Everyday ETL With Yertl
I use ETL::Yertl a lot. Despite its present unpolished state, it contains some important, easy-to-use tools that I need to get my work done. For example, this week I got an e-mail from Slaven (a CPAN tester and a tireless reporter of CPAN issues found by testing) saying that some records were missing from one the APIs on CPAN Testers: The fast-matrix had 3300 records for the "forks" distribution version 0.36, but the matrix had only 300 records. The utilities in ETL::Yertl made it easy to find and manipulate the data I needed to diagnose this problem.
My first step in diagnosing this was to try to find the data in the database.
So, I used ysql
to query the database for a count of the records in the cpanstats
table for
the "forks" distribution matching version "0.36".
doug@cpantesters3:~$ export DSN="dbi:mysql:dbname=cpanstats;mysql_read_default_file=$HOME/.cpanstats.cnf"
doug@cpantesters3:~$ ysql --dsn "$DSN" --count cpanstats --where 'dist="forks" and version="0.36"'
---
value: 3293
Then I needed to compare that to the API that the Matrix is using. I fetched
the JSON array from the API using curl
, parsed it into YAML using yfrom
json
, and then
counted the number of records in the array using
yq
's length
function:
doug@laptop:~$ curl http://www.cpantesters.org/distro/f/forks.json | yfrom json | yq '{ value: length }'
---
value: 321
So there's a discrepancy: The database has 3293 records, but the API only has 321 records. Let's also check the new API from http://api.cpantesters.org to try to narrow the scope of the problem:
doug@laptop:~$ curl http://api.cpantesters.org/v3/summary/forks/0.36 | yfrom json | yq '{ value: length }'
---
value: 3293
Since the new API has the same number of records as the database, now I know it's a problem specifically with the API that the Matrix is using. This API is a bunch of statically-generated files from back when disk space was cheap, CPU and memory were extremely expensive, and loading CGI applications was costly. So some part of this data is not being written to the static files.
Slaven's e-mail says that there were no records from before 2018-02-10. Maybe
it was a specific report that had a problem and caused only the reports after
it to be generated. I found what report it was using by downloading the file,
parsing the JSON into YAML, flattening the array (.[]
), slicing the hashes
inside to get only the fulldate
, id
, and guid
fields, turning that into a
CSV with yto csv
which I then sort by the first field (fulldate
).
doug@laptop:~$ curl http://www.cpantesters.org/distro/f/forks.json | yfrom json | yq '.[] | { fulldate: .fulldate, id: .id, guid: .guid }' | yto csv | sort -t, -k1 | head -3
201802101425,3ae9e620-0e6e-11e8-a10e-9d908e183046,91949984
201802101443,ce1d059c-0e70-11e8-a10e-9d908e183046,91950270
201802121326,e7611678-6c71-1014-a17f-d9730956514b,92013272
A quick glance at that summary row doesn't reveal anything clearly wrong with the data, nor does looking at the row before it.
In the end, the most likely scenario here is that the file got deleted at some point and then when it was regenerated, only some of the data made it. Now I just need to find out how to regenerate these files, and the problem is fixed!

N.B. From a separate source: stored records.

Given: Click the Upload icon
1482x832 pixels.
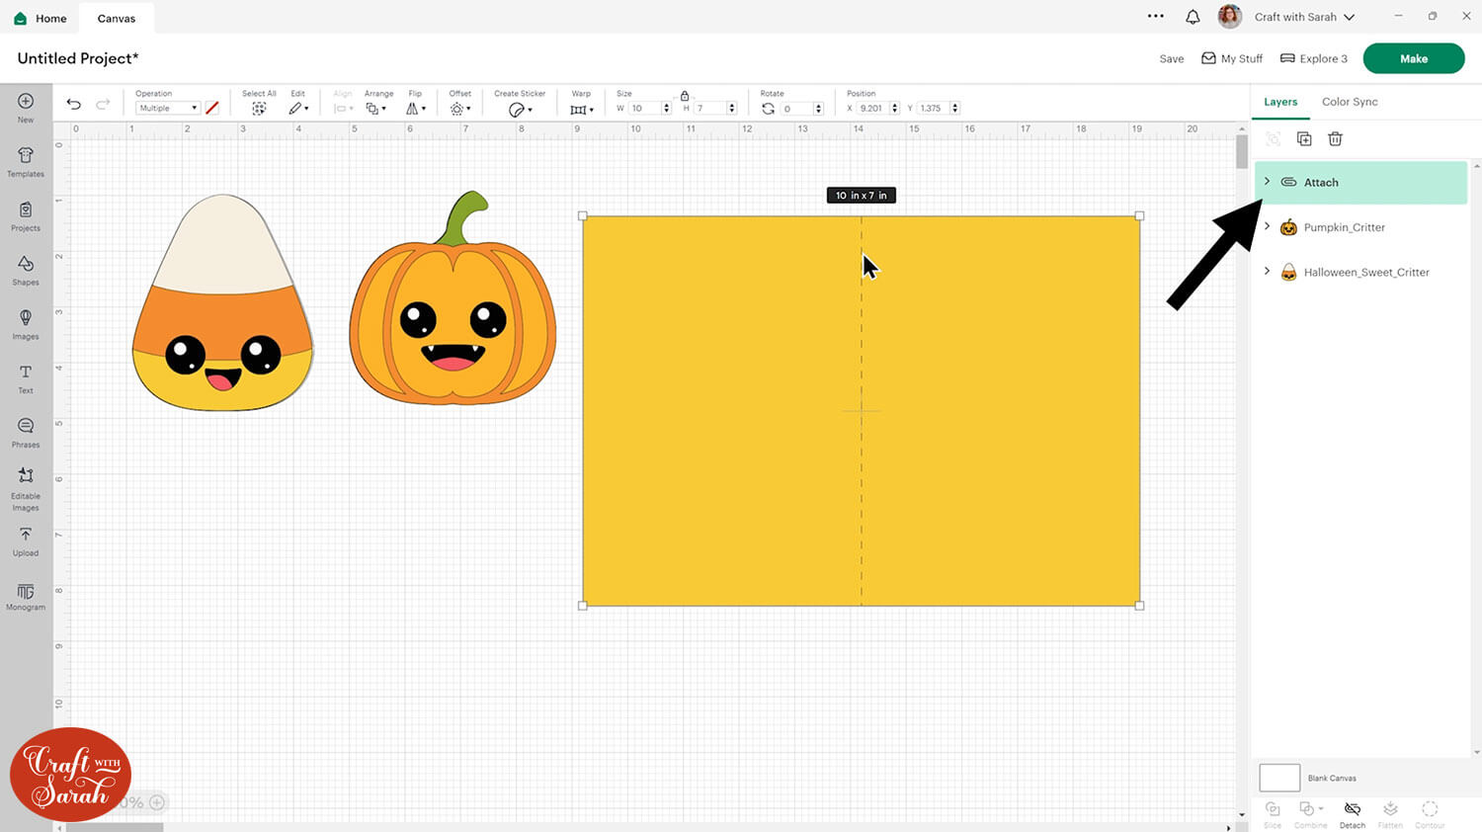Looking at the screenshot, I should pos(26,540).
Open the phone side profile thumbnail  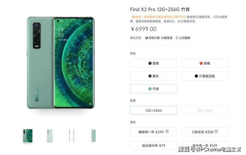click(x=71, y=136)
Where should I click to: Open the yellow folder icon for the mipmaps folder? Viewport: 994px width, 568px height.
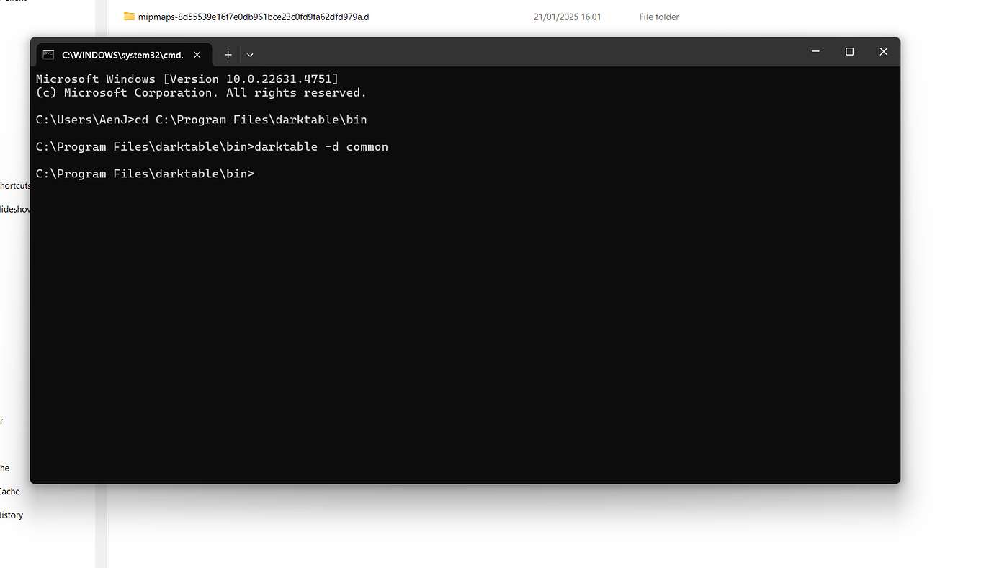pyautogui.click(x=129, y=16)
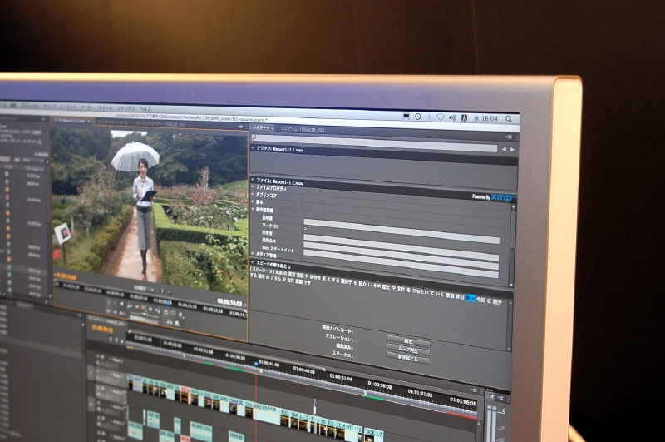Image resolution: width=665 pixels, height=442 pixels.
Task: Click the play button in Source monitor transport
Action: pyautogui.click(x=142, y=309)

The Yertl toolkit isn't finished, but it has some useful tools for simple,
dirty, data plumbing operations. The more I use Yertl, the more I see it could
help me, and the more I think to add to it to make it even more useful (clearly
I need a better hash slice syntax for yq
, for example, and probably a sort
function).
Try Yertl out yourself and let me know what I can do to make it more useful to you!